§ Directions
Reproduce the material verbatim, from its first line up to and including the line that contains "Looking at the screenshot, I should tap(791, 86).".

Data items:
— Begin —

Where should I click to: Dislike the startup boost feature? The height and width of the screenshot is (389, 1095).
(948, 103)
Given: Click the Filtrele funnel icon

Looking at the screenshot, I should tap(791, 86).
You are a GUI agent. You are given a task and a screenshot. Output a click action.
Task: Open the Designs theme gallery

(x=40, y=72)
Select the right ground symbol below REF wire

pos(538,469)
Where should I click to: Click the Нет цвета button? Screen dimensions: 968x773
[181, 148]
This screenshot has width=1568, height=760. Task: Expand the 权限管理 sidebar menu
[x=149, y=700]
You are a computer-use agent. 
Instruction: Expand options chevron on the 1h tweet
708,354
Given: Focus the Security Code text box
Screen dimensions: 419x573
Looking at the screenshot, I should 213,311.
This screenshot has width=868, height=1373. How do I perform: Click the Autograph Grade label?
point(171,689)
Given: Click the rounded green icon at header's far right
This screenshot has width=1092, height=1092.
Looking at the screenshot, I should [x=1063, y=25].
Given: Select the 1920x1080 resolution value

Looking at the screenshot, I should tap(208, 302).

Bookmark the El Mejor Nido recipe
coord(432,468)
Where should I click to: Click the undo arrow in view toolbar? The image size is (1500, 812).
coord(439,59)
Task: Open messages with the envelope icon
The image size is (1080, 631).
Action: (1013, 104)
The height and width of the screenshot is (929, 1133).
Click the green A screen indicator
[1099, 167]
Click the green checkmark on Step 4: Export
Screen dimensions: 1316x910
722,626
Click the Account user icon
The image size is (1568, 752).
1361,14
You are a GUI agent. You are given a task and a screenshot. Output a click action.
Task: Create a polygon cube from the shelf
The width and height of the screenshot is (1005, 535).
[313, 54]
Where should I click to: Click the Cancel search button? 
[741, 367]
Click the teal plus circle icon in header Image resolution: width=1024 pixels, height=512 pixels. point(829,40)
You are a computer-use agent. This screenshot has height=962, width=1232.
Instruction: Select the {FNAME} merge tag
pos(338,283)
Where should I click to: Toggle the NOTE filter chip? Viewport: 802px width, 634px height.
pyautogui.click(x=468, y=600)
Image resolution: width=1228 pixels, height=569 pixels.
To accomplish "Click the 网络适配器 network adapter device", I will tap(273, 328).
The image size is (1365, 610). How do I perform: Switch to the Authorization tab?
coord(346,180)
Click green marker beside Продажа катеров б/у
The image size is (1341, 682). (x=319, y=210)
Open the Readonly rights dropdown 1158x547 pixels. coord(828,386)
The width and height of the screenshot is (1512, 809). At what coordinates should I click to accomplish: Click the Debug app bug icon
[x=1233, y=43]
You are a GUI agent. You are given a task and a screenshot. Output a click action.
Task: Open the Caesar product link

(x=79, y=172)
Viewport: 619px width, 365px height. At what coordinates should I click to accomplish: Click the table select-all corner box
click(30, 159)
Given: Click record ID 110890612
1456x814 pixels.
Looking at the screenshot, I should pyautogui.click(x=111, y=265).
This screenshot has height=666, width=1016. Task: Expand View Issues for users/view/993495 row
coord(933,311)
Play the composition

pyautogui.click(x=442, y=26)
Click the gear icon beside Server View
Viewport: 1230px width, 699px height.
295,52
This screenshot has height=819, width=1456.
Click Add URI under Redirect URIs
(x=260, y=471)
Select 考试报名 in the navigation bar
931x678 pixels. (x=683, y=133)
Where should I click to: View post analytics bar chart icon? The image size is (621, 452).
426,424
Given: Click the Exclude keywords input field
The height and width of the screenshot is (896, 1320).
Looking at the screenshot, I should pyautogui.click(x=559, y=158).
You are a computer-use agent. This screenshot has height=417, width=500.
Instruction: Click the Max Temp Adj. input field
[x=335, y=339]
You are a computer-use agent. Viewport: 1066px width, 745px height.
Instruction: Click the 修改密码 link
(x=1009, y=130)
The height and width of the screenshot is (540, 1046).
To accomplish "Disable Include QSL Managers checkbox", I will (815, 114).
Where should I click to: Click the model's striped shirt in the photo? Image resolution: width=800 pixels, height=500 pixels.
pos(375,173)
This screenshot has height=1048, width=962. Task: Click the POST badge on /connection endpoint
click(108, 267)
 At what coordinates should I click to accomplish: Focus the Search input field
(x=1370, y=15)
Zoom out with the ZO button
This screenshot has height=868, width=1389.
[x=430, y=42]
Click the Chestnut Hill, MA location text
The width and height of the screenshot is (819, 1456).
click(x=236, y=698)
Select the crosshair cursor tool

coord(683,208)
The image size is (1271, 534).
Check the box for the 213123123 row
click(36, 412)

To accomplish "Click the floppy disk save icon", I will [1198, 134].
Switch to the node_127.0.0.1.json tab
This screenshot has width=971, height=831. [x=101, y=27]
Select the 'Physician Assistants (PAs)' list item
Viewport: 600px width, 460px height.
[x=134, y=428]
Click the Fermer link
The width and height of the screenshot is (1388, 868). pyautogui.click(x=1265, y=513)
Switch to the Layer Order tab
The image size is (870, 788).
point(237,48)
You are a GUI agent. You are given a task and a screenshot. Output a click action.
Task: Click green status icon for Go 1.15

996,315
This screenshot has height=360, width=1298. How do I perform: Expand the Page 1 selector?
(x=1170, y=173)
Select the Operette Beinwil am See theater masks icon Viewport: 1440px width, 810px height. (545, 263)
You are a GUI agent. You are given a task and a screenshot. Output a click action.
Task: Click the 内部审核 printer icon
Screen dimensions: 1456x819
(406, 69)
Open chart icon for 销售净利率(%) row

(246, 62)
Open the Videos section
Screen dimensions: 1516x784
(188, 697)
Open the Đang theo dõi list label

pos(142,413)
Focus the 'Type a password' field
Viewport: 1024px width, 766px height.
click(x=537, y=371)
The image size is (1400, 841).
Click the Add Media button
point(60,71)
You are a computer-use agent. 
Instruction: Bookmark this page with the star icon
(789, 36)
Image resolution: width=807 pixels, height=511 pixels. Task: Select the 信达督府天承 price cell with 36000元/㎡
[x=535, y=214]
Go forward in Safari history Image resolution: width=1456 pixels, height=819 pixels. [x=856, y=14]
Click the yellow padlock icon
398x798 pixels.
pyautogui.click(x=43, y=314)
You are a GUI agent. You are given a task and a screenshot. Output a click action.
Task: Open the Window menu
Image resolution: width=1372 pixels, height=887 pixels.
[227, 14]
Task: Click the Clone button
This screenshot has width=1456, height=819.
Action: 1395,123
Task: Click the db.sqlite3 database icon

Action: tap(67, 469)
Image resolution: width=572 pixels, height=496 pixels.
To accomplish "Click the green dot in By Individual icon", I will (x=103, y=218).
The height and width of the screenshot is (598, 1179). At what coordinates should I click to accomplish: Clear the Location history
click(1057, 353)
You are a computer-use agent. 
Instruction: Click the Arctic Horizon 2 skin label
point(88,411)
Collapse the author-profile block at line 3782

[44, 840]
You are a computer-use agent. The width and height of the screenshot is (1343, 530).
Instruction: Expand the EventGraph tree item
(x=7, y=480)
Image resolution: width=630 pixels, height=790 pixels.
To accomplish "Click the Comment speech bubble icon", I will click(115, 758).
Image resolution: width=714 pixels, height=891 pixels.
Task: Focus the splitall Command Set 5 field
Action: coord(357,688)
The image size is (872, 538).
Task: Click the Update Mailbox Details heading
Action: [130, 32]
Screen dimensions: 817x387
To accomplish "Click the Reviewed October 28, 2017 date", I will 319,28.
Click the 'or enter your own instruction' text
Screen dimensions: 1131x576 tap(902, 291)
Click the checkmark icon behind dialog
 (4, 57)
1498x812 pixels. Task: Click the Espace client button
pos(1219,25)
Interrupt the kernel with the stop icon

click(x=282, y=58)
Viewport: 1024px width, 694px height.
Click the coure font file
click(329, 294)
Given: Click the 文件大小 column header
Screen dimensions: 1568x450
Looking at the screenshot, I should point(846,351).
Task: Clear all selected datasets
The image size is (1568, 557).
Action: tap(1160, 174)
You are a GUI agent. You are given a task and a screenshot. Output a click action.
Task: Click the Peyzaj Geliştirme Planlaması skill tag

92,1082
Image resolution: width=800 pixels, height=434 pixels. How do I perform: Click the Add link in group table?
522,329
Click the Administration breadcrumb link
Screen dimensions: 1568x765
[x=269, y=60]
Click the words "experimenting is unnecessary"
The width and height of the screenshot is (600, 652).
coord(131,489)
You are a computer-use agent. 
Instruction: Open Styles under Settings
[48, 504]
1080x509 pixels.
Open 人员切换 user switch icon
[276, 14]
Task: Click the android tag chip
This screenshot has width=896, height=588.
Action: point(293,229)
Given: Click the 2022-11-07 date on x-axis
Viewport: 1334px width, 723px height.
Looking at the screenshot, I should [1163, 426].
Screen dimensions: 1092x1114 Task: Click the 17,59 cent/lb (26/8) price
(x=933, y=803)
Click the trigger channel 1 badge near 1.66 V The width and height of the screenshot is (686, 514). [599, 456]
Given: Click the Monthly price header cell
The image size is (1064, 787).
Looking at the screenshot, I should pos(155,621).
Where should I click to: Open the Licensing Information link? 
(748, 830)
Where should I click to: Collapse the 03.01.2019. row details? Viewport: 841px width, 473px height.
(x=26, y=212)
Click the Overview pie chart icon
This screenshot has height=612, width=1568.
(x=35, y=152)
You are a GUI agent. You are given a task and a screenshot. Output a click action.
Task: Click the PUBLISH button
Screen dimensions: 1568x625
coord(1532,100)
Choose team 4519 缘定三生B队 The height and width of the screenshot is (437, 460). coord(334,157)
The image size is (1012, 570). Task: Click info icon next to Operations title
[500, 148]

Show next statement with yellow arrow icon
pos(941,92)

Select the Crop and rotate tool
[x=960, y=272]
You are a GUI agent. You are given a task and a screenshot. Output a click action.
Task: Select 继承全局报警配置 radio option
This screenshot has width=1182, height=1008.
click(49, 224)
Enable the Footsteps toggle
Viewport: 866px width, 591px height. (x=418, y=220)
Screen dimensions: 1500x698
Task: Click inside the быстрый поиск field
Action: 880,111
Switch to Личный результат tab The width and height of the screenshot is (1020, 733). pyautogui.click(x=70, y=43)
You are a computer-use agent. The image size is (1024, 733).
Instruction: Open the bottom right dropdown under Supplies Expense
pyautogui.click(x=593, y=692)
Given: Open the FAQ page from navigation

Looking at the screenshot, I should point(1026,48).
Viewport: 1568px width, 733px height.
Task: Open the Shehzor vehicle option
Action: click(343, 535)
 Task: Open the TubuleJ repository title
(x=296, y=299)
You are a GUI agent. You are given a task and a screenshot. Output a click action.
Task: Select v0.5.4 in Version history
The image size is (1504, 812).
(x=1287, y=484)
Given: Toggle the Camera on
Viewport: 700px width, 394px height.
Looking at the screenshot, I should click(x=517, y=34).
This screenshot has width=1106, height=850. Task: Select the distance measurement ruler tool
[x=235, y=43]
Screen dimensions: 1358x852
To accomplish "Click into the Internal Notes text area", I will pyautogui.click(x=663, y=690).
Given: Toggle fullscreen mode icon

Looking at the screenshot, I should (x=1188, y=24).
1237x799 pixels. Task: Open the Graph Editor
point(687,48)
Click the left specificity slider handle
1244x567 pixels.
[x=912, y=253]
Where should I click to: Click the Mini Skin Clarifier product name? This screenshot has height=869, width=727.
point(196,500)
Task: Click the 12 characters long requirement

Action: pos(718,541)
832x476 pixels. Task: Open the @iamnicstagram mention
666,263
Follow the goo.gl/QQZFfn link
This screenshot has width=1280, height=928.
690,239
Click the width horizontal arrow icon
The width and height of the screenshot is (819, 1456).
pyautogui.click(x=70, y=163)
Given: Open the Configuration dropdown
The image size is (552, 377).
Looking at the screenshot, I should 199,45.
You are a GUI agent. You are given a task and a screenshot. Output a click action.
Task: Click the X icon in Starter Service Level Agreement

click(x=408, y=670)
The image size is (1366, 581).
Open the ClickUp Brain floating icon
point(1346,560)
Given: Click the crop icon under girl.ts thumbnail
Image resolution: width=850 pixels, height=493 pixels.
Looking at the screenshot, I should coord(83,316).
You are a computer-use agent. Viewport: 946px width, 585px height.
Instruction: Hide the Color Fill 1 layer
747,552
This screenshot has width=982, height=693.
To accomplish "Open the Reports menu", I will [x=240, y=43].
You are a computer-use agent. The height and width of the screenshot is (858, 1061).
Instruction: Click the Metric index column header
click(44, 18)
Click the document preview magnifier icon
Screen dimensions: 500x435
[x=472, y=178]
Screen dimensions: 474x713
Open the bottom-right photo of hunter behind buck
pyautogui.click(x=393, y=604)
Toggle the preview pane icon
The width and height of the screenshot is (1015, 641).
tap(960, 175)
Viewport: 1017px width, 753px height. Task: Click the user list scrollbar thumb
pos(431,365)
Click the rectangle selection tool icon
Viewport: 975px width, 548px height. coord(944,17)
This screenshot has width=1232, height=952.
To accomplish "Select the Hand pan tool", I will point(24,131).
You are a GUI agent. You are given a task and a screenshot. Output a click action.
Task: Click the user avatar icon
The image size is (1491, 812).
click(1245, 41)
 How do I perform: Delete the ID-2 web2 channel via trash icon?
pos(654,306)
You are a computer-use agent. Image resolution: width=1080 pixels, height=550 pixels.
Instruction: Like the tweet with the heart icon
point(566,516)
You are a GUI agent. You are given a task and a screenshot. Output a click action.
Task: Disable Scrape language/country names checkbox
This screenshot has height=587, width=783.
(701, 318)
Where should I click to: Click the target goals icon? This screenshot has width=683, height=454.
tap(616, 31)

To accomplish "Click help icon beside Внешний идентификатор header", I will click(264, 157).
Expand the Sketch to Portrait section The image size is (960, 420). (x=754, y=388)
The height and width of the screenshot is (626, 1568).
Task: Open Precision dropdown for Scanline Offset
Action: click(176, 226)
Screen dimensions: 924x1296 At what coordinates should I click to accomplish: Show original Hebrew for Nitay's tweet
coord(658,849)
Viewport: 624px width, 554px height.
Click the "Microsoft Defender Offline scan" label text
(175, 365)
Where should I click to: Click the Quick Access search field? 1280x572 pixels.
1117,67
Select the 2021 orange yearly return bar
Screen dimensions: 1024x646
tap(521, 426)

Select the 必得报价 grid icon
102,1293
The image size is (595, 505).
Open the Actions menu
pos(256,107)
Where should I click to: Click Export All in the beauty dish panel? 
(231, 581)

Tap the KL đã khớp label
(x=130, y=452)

— End —

§ Answer in full
Where should I click to: Dislike the startup boost feature? The height and width of the screenshot is (389, 1095).
(948, 103)
Given: Click the Filtrele funnel icon

Looking at the screenshot, I should tap(791, 86).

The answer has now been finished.